• [Required work] For each line of the data below, copy it if it holds the word "from".

───── Given entries ─────

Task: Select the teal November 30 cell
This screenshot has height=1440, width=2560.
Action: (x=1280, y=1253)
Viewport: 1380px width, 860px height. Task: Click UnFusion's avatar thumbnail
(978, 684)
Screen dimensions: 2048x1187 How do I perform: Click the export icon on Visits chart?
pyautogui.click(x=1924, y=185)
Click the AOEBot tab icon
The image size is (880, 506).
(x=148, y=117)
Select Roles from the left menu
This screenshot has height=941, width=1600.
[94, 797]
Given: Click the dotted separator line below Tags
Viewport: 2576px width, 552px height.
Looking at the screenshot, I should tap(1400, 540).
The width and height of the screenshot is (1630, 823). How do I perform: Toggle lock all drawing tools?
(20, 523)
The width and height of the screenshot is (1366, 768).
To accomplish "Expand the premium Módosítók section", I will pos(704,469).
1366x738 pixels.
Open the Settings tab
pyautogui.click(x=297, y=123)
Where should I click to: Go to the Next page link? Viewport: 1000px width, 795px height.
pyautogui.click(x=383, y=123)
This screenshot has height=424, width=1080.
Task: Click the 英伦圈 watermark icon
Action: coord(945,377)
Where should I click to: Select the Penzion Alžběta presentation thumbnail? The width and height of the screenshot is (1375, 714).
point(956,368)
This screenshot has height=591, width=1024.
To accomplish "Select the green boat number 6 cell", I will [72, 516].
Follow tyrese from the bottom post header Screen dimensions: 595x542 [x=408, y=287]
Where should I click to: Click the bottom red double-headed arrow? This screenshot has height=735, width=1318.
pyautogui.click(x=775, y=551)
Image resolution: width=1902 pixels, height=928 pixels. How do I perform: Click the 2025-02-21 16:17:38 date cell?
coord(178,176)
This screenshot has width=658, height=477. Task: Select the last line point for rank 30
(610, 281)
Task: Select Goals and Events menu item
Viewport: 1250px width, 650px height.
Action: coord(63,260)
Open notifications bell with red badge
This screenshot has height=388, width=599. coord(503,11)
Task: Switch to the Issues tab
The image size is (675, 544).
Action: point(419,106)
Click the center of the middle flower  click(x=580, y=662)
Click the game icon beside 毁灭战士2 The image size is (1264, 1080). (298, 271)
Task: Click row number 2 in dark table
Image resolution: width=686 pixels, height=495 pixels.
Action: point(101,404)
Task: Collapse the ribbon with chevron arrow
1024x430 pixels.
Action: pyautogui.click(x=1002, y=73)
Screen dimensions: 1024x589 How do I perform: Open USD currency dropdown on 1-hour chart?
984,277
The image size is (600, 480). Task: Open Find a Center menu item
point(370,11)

─────

• [Solution below]
Select Roles from the left menu
Follow tyrese from the bottom post header Screen dimensions: 595x542 [x=408, y=287]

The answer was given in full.